Introduction
In resource-poor regions, the greatest shortage is not always equipment or drugs — it’s trained people. A single ophthalmologist cannot serve a population of millions. The solution lies in building a layered team of eye care workers, trained, equipped, and rooted in the communities they serve. In this post, we explore how to train, deploy, and retain eye health workers who bring sight-saving services to the places that need them most.
The Eye Health Workforce Pyramid
Successful systems rely on a tiered approach — each level reinforcing the next:
Level | Role |
Ophthalmologists | Perform surgeries and manage complex cases |
Optometrists / Refractionists | Correct refractive errors and screen for disease |
Ophthalmic Nurses / Clinical Officers | Diagnose and treat common eye conditions |
Community Eye Workers / CHEWs | Identify cases, educate communities, refer patients |
Each has a defined scope, and training programs should reflect this diversity.
1. Train for Where They’ll Work
Eye health training must suit real-world constraints:
- Teach with simple tools (e.g. torch, direct ophthalmoscope)
- Emphasize clinical judgement over technology reliance
- Include outreach logistics (screening camps, mobile clinics)
- Train in task-sharing and working in teams
- Ensure trainees are from rural backgrounds — they’re more likely to return home
“Train in the bush, for the bush.”
2. Core Skills for Mid-Level Cadres
For ophthalmic nurses, CHEWs, and clinical officers, focus on:
- Visual acuity testing
- Recognition of cataract, pterygium, trachoma, glaucoma signs
- Lid eversion and torchlight exam
- Refractive error identification
- Basic first aid for trauma and red eyes
- Patient counseling and referral
- Record-keeping and follow-up tracking
Training should be hands-on, competency-based, and supervised.
3. Build Local Training Institutions
- Establish regional eye care training centers
- Partner with medical schools, mission hospitals, and NGOs
- Include refresher courses and continuing education
- Create clear career paths and professional recognition
This fosters retention, pride, and system resilience.
4. Use a “Train-the-Trainer” Cascade
One experienced worker can train 10 others. Build systems that:
- Identify skilled local mentors
- Give them teaching tools
- Deploy them as regional trainers
- Allow feedback loops and mentorship
The goal is local ownership, not dependency on outside experts.
5. Integrate with National Health Systems
- Include eye health workers in primary care teams
- Allow referrals to travel smoothly up the chain
- Equip PHCs to handle basic eye care
- Involve ministries in workforce planning and deployment
Training must align with government priorities, not just NGO projects.
A Lesson from the Field
In a district with no ophthalmologist, we trained four nurses and one community health extension worker. Within six months, they screened over 1,200 people, referred 300 cataract cases, treated conjunctivitis, and ran school vision days. With minimal equipment and proper training, they became the local eye team — trusted, effective, and permanent.
Training vs. Equipment — Both Are Needed
An eye unit may have a microscope, but no one trained to use it.

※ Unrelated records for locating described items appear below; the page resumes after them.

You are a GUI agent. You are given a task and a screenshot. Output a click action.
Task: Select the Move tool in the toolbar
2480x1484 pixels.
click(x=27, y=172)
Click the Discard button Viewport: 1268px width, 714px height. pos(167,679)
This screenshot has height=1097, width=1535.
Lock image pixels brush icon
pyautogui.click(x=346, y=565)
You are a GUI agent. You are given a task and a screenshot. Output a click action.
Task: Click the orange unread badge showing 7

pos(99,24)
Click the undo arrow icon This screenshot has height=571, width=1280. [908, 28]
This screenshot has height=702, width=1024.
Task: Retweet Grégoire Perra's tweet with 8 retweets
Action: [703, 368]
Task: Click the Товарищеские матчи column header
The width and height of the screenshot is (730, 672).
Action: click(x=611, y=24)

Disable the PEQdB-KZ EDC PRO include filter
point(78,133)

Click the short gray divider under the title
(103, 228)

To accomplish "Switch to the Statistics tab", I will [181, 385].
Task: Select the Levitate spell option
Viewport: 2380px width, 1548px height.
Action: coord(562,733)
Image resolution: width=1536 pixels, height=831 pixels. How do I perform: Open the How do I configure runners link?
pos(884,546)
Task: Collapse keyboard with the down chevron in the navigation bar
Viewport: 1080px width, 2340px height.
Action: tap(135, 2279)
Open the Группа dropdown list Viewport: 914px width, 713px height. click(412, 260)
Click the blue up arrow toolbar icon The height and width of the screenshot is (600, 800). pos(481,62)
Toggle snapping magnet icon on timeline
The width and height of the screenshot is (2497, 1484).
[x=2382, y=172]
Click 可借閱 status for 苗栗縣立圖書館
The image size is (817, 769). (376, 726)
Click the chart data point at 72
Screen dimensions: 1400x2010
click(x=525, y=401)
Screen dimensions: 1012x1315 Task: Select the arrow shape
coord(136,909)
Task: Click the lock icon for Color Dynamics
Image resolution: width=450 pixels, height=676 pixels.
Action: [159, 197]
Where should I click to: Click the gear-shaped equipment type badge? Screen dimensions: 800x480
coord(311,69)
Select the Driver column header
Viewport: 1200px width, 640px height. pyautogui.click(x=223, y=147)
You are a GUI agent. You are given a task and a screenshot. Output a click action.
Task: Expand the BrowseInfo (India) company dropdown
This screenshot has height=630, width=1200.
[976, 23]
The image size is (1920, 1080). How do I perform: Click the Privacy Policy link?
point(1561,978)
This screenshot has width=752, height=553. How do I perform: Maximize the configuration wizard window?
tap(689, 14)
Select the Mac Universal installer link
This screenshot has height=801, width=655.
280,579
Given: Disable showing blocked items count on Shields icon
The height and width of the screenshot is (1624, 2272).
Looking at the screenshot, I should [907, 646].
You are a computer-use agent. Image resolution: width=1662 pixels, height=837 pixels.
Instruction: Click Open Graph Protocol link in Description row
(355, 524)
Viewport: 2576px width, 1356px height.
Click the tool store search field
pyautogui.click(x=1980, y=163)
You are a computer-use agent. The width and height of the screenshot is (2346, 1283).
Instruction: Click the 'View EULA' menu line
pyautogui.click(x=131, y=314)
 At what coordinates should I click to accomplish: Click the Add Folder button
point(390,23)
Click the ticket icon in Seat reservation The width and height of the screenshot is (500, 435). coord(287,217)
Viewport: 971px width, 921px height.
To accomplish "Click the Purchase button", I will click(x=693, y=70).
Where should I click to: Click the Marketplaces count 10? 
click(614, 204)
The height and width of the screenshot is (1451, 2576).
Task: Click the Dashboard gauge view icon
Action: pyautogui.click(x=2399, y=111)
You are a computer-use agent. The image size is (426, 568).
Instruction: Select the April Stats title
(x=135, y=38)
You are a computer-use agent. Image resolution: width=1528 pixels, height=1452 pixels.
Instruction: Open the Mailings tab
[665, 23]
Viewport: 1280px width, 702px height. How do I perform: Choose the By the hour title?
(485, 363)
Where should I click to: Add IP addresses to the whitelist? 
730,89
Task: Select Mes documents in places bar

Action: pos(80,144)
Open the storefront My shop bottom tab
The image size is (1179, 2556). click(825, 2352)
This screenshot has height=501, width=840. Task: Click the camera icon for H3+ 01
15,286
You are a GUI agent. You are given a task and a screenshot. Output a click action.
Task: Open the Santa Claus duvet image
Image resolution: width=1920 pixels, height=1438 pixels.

Or, trained staff may lack lenses, charts, or a table. A balanced investment in:
- Human capacity
- Supplies
- Infrastructure
…is the only sustainable way to build eye care systems that last beyond donor cycles.
Conclusion: Sight-Saving Starts with Skilled Hands
Eye care doesn’t begin in the operating theatre — it begins when a community worker recognizes a cataract or a nurse comforts a frightened glaucoma patient. When we train people from within the communities they serve, we do more than provide care — we build a legacy of vision.